Aceptémoslo, la vida de la mayoría de nosotros está cada vez
más llena de ocupaciones personales, responsabilidades en el trabajo o en la
escuela. Las prisas, el estrés y las distancias pueden estar haciendo que descuidemos
un detalle importante para nuestra calidad de vida: comer en familia. ¿Pero a
qué se debe esto?
Los tiempos de comida –además de beneficiar la dinámica
familiar, son el semillero ideal de hábitos alimentarios más equilibrados y
saludables en niños y adolescentes. Según estudios realizados en la Universidad
de Minnesota, mientras más frecuentemente los niños coman con sus familias es
más probable que consuman mayor cantidad de verduras y frutas.

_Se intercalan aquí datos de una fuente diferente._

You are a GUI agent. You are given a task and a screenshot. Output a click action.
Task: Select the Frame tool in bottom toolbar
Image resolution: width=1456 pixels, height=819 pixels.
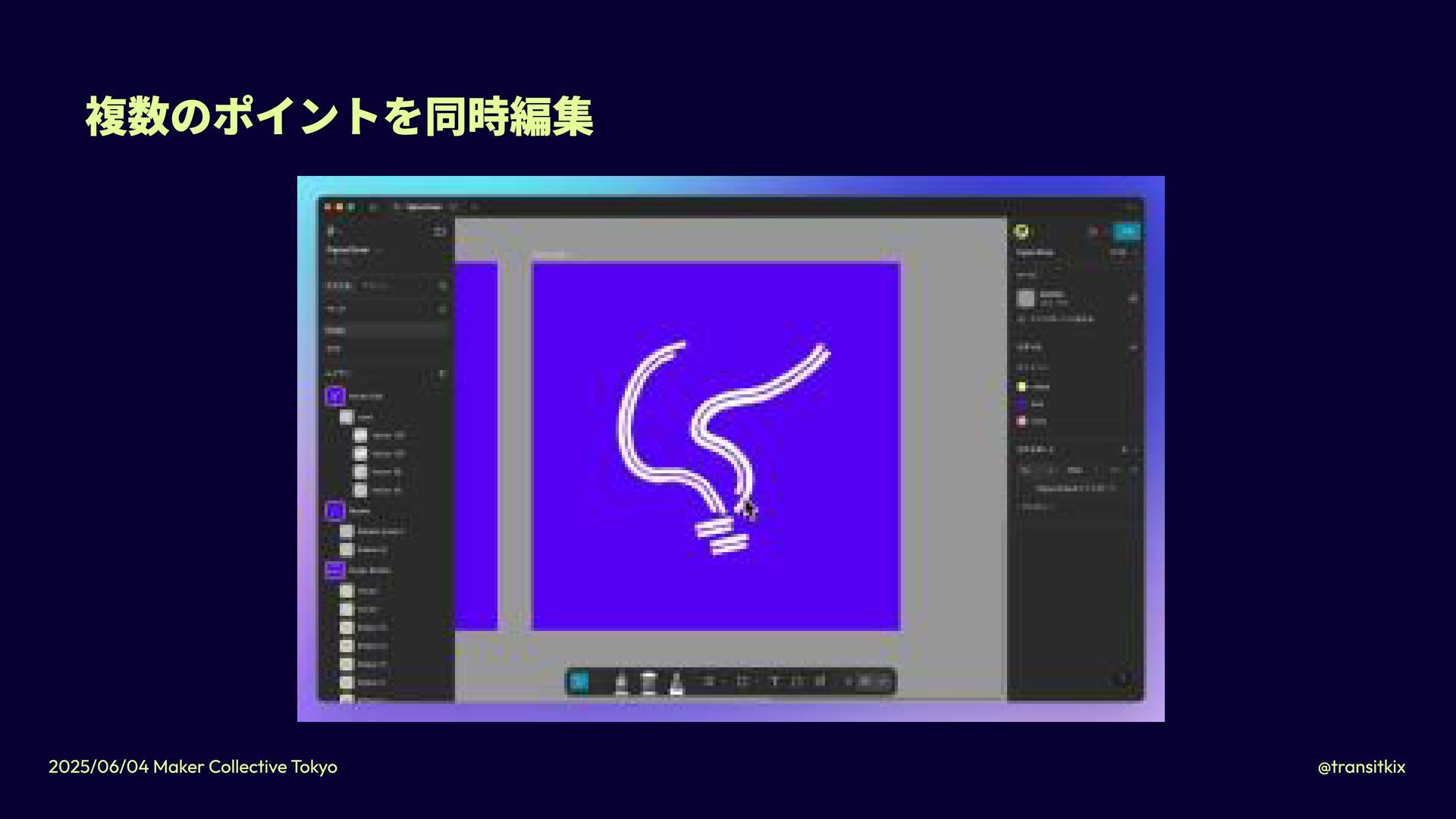pyautogui.click(x=742, y=681)
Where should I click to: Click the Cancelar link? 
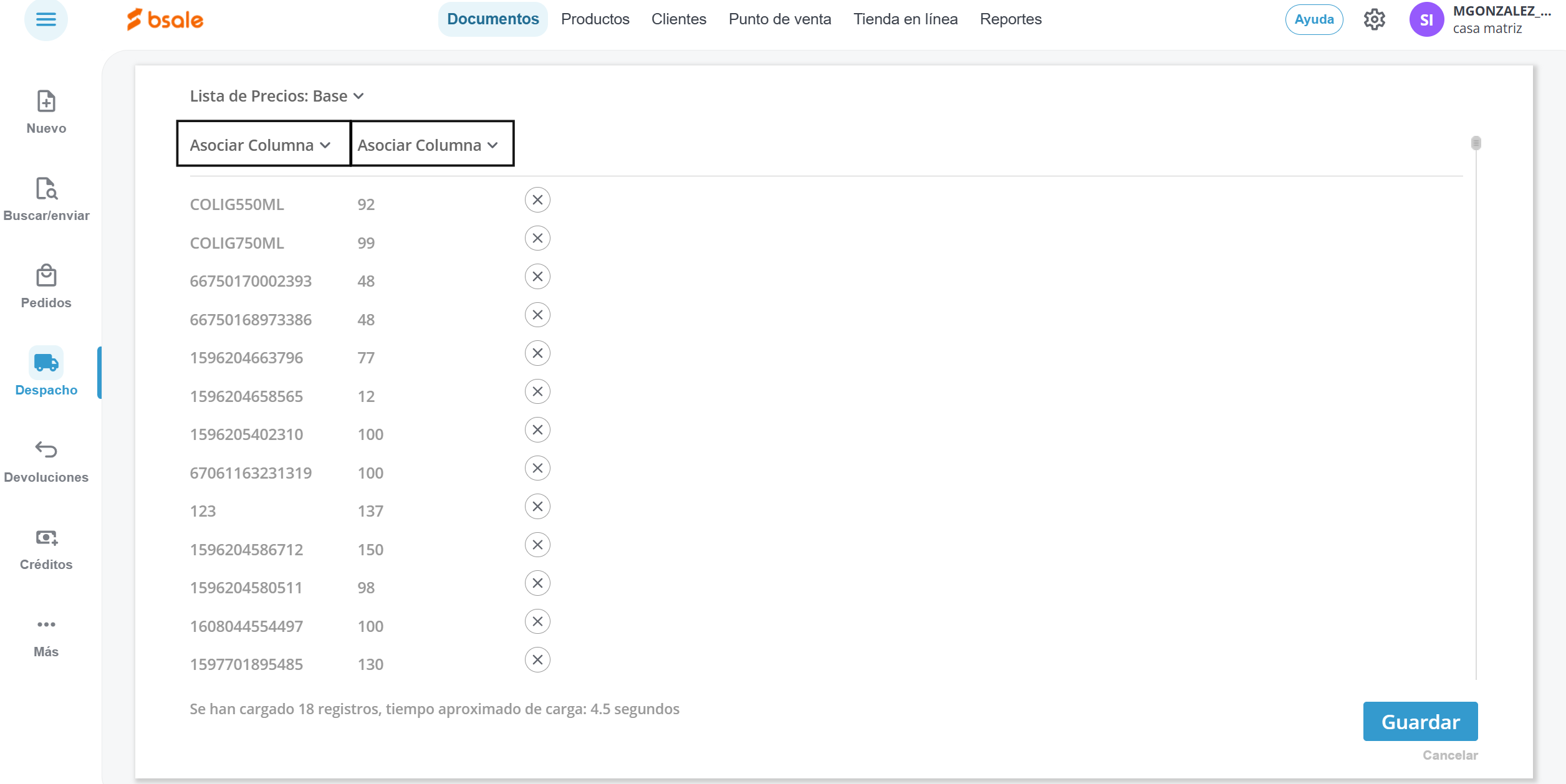point(1450,755)
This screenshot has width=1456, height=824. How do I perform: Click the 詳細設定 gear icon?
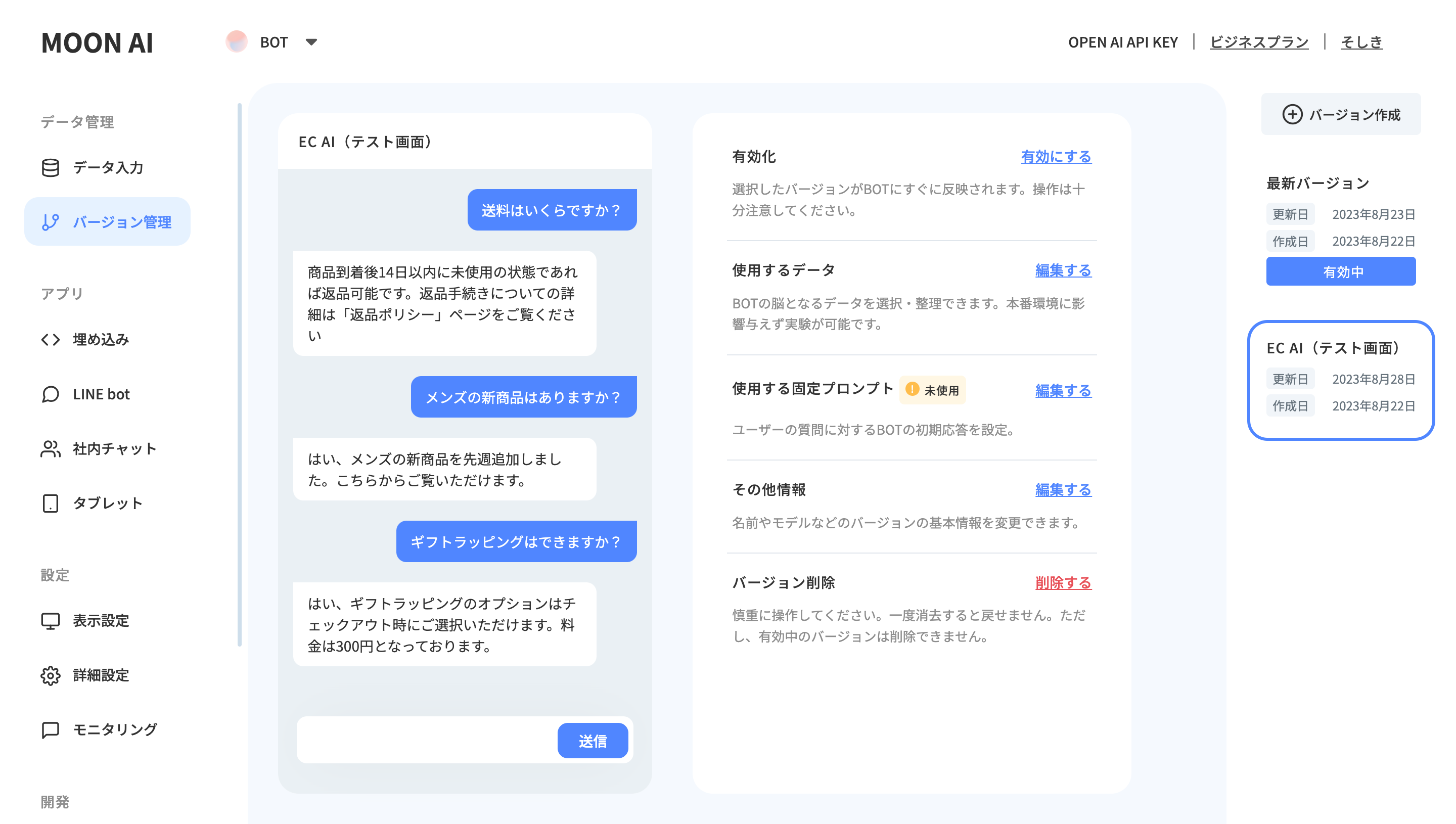click(51, 675)
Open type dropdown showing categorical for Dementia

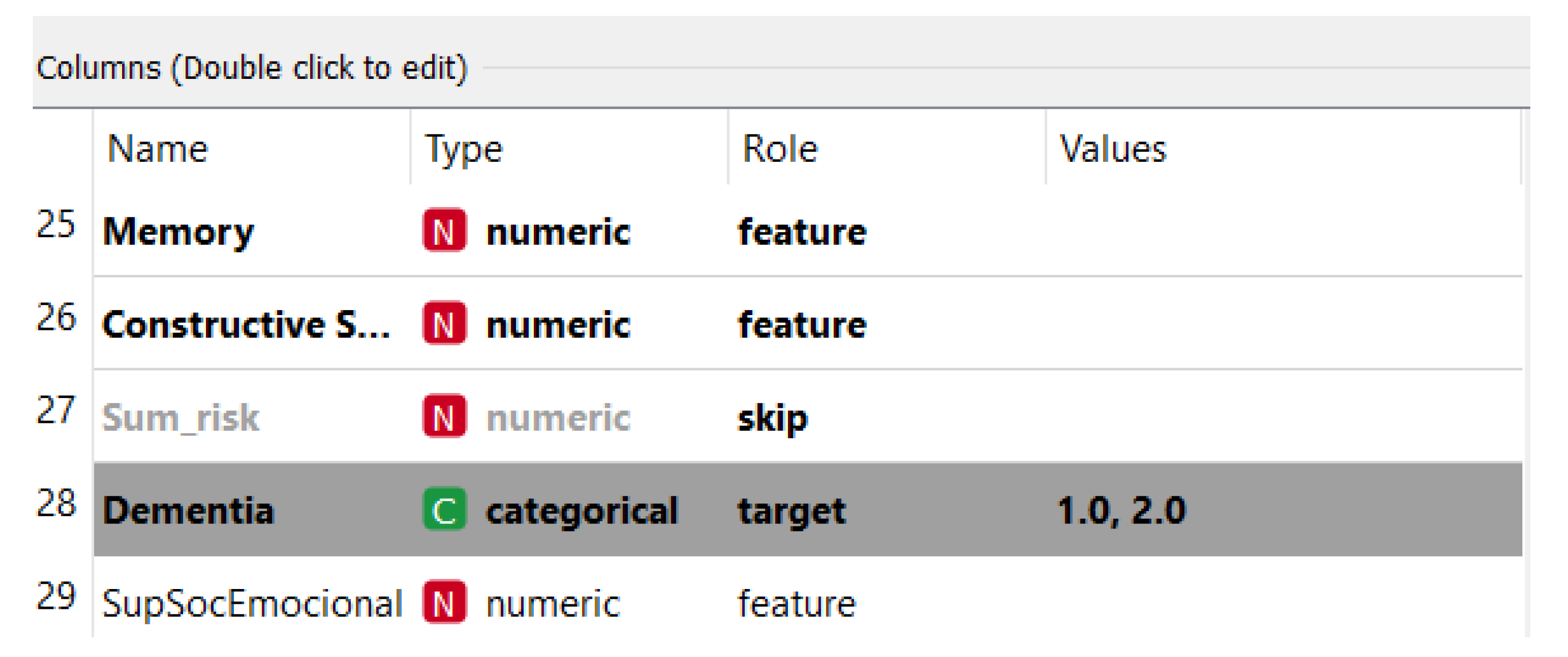tap(582, 510)
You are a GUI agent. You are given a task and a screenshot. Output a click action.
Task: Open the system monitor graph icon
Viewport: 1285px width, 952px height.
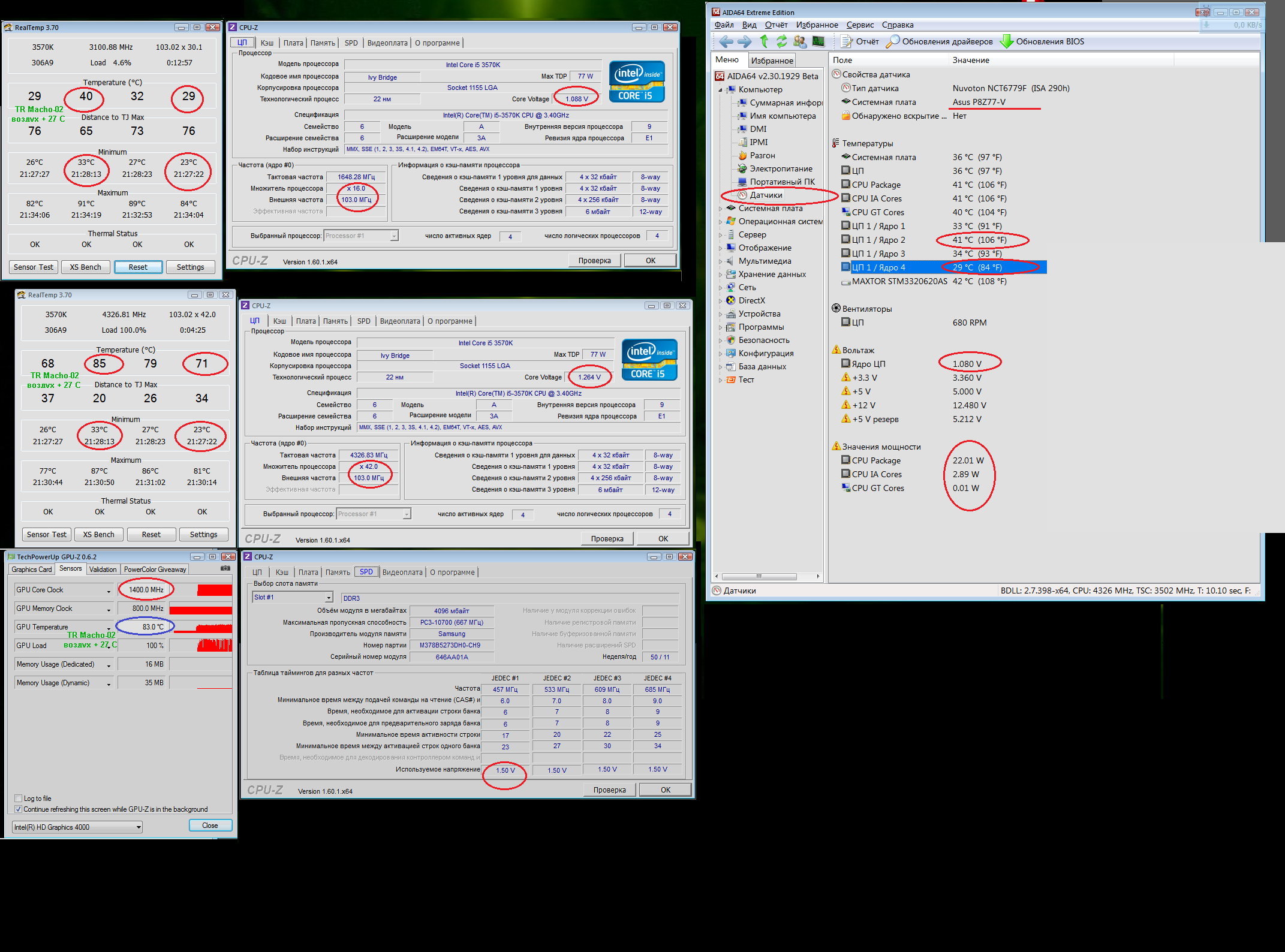pos(818,41)
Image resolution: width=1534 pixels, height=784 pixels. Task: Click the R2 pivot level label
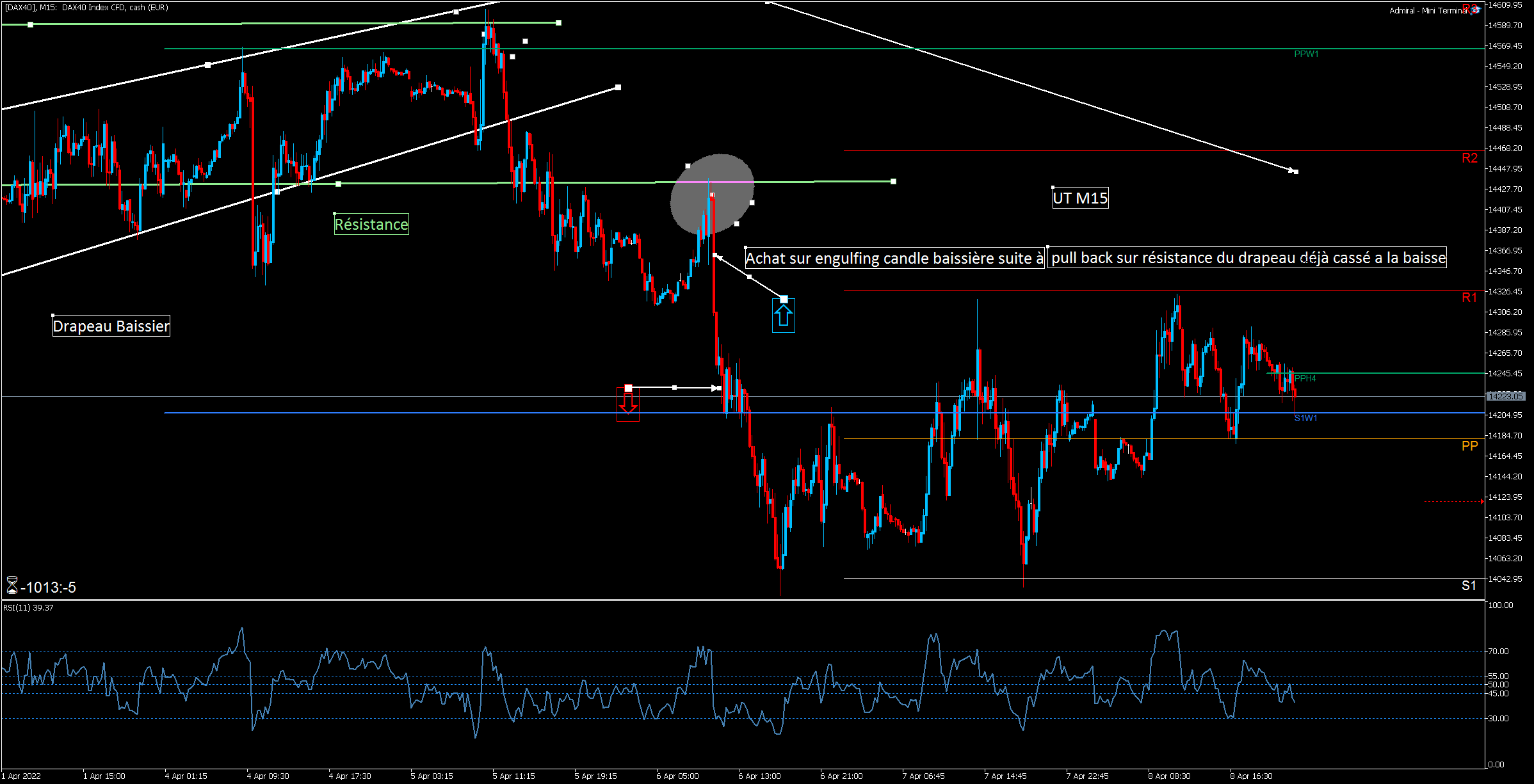pyautogui.click(x=1469, y=158)
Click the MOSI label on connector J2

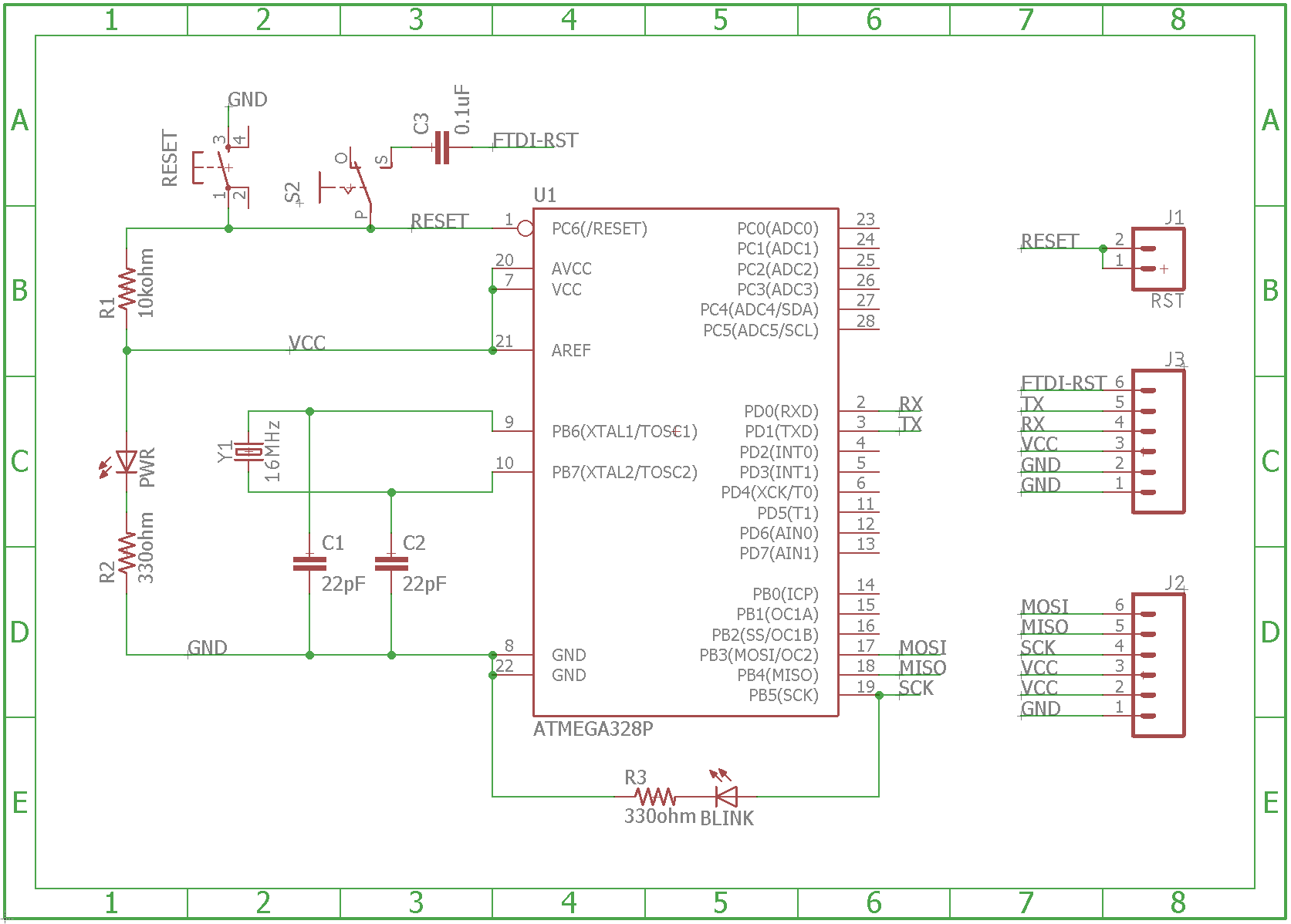coord(1045,606)
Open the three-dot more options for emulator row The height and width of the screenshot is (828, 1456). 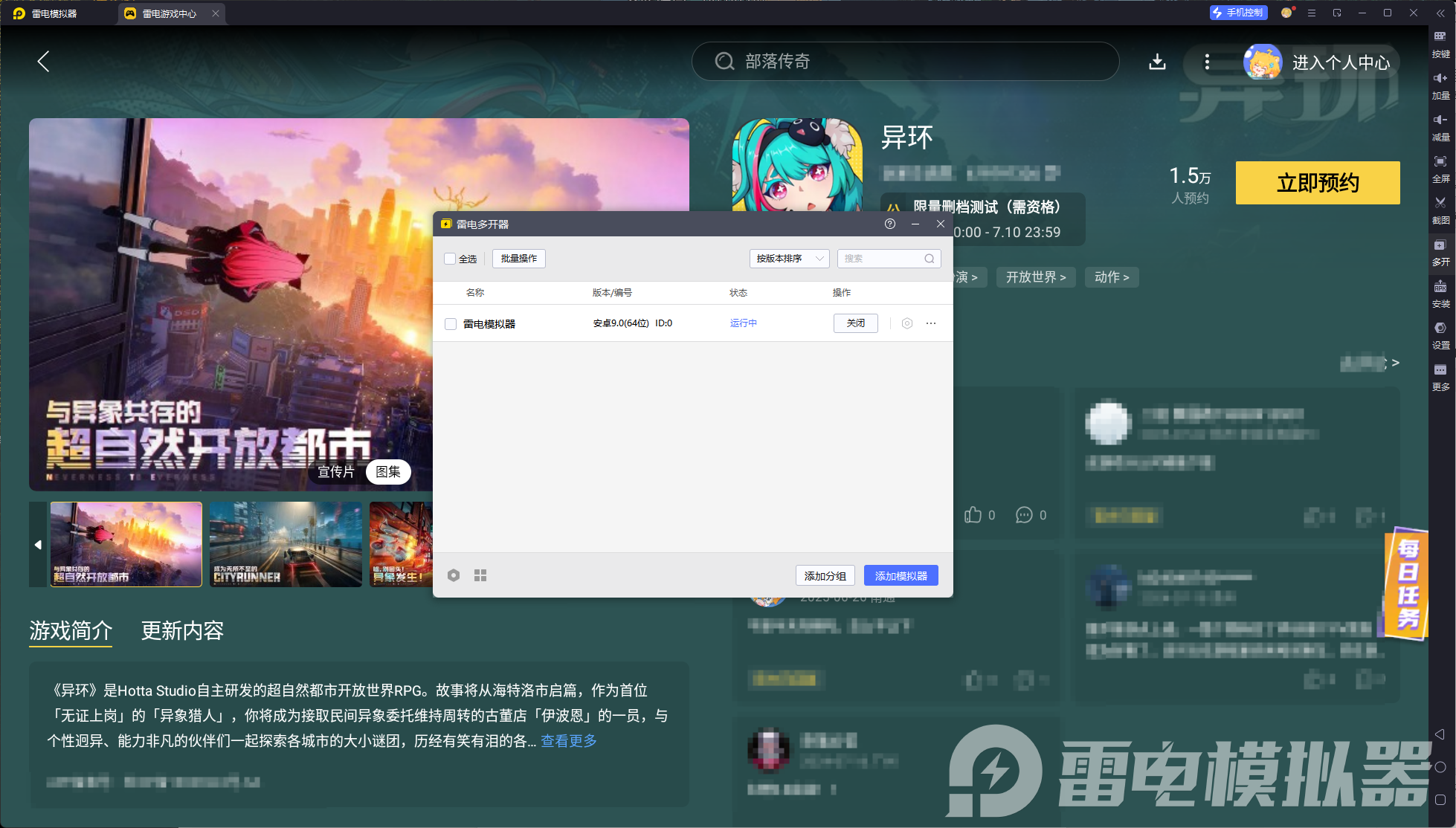[x=931, y=323]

Después de todo tiene sentido. Si desarrollamos buenos
hábitos de alimentación en la infancia, con el tiempo, al independizarnos,
estaremos más conscientes de nuestra alimentación y nuestra dieta será menos
pobre en un futuro.
Dentro del mismo estudio se señala que los efectos positivos
de comer en casa se reflejan cuando la persona llega a la edad adulta; sin
embargo, los beneficios nutricionales son inmediatos: una comida casera es más
higiénica, más variada y puede ser más nutritiva que las opciones que
normalmente encontramos en la calle. Comer comida casera puede ayudarnos a
cuidar nuestro peso, a nutrir mejor a nuestros hijos y a llevar una vida más
sana. Piénsalo, vale la pena comer en familia.